Wondering how to use BitTorrent to download movies, music, books, games, or virtually anything else? You’ve come to the right place. Torrenting is a relatively simple process. But if you’ve never done it before, it can be challenging to get started. In the paragraphs below, we’ll show you step by step how BitTorrent works, how to use it, and even offer some tips for advanced users.
What is BitTorrent?
Before we get in to how to use BitTorrent, you should understand what it is. BitTorrent is a protocol – a set of rules and standards for communication between computers – that’s primarily used for peer-to-peer file sharing. One of the best ways to understand how it works is to dissect the word itself. Torrent is defined as “a strong and fast-moving stream of water,” whereas a Bit is “a small piece or part of something” (and also the basic unit of information in computing). Cram those together, and you could define BitTorrent as a “strong and fast-moving stream of small pieces and parts of a file.”

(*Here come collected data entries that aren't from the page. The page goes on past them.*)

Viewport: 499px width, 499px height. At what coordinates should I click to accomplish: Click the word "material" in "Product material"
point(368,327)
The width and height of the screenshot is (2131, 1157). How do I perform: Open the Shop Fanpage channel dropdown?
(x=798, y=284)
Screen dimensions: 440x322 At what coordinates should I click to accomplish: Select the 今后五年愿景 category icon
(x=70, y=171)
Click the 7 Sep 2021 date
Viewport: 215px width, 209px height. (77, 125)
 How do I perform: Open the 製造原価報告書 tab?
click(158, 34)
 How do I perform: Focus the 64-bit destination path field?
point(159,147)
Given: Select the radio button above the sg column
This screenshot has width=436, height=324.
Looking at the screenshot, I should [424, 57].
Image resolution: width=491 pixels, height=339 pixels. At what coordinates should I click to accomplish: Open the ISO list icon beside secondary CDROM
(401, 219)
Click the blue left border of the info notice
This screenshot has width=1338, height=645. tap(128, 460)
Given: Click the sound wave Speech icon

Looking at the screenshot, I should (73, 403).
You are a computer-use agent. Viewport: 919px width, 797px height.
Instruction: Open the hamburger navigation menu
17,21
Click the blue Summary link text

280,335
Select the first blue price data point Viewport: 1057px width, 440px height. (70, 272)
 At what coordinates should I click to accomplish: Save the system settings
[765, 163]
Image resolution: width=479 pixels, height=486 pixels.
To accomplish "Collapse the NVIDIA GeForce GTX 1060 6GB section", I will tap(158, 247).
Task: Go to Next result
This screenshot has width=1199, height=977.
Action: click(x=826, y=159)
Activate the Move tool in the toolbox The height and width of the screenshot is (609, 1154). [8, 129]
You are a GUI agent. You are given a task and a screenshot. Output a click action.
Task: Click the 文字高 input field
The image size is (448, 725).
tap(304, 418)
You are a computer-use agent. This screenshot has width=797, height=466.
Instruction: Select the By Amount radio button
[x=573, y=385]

Think of BitTorrent like FTP, the file transfer protocol, but on steroids. Instead of getting the file you want directly from one other person, BitTorrent allows you to get bits and pieces of a file from multiple (in some cases hundreds) people at once, and piece them together along the way. This peer-to-peer file sharing model is much more effective than the traditional client-server model, especially if there are lots of people sharing the file.
How to download files using the BitTorrent protocol
Download a BitTorrent client.
Just like you need a Web browser to use HTTP (webpages), you need a BitTorrent client in order for your computer to understand and use BitTorrent. There are dozens of them out there for every operating system, but Wikipedia has a good list of all the major clients available. Every client has a different set of features, and picking one is a matter of personal preference. We recommend using μTorrent for this turtorial. It’s lightweight, fast, feature-rich, and works on virtually every operating system.
Find a good torrent file on a reputable site
After you’ve downloaded and installed μTorrent or some other client, the next step is finding a torrent to download. The best way to use this is with a torrent tracker or a curated website. We recommend using Torrentz because it acts as a meta search engine and combines the results of multiple torrent trackers. Search for whatever you’re hoping to download using good keywords, but before you click anything, do your best to make sure that the file you’re downloading is legitimate. Most torrent trackers have ratings, verification, and commenting systems that you can look at to determine if a torrent is good or not. As with any other type of downloading, exercise caution and good judgement before you download anything.
It’s also worth noting that when you download a torrent initially, you’re not downloading the music, movie, book, or whatever media you’re after. When you download a torrent, you’re just downloading a tiny .torrent file. It should download within a few seconds. Once that’s done, click on the file and open it with uTorrent or any other BitTorrent client. The file contains all the data your client needs to communicate with other computers who have the file you’re hoping to get. In other words, you use your browser to download a .torrent file, but you use your BitTorrent client to read that file and download the music, movie, or whatever file you actually want.
Seeders and Leechers
BitTorrent works best if there are a lot of people sharing the file you want. Find out how many people are sharing the file by checking the number of seeders and leechers there are on a given file. Seeders are people who have the entire file to share with everyone who doesn’t have it. Leechers are people who only have a few pieces of the file, and they share with other leechers. Contrary to what their name might imply, leechers do not slow your download speeds at all. The more seeders and leechers, the faster your file will download. If there aren’t any seeders or leechers, there’s nobody to get the file from, and the torrent will not work.
Another thing you might come across while searching for torrents are things called magnet links. For all intents and purposes, they’re just as good as torrent files; they just work in a slightly different way. Clicking one in your browser will most likely give you an external protocol request which, if approved, will launch your BitTorrent client and begin downloading the file.
Magnet links are just links; they have no .torrent files associated with them – just data. It’s more complicated than we’ll bother to explain in great detail here, but a magnet link essentially holds all the hash values found in a .torrent file, which is then used by your BitTorrent client to locate copies of the file you want. Think of it like a URL, but instead of holding information on the location of a particular file, a magnet link holds information on the contents of a given file. Read more about them here. You’ll find them a lot on ThePirateBay, but most other sites still use regular torrent files.
Optimizing your BitTorrent client
Most torrent clients will get the job done without any tweaking, but if you want to get the most out of your torrent client, there are a number of different things you can do to optimize it for maximum speed and security. The following tips are for μTorrent, but most can be done in other clients if you know how to access/activate the same settings.
- Randomize and forward your router ports. To do this in μTorrent, just to go Options > Preferences and hit the connection tab. Make sure all four boxes under the “Listening Port” section are checked: Enable UPnP Port Mapping, Enable NAT-PMP Port Mapping, Randomize Port Each Start, and Add Windows Firewall Exception.
- Set global bandwidth limits so that your seeding doesn’t hog all of your precious bandwidth. To do this in μTorrent, head over to Options > Preferences > Connection and designate the limits in kB/s. Entering a zero will keep upload/download speeds unlimited.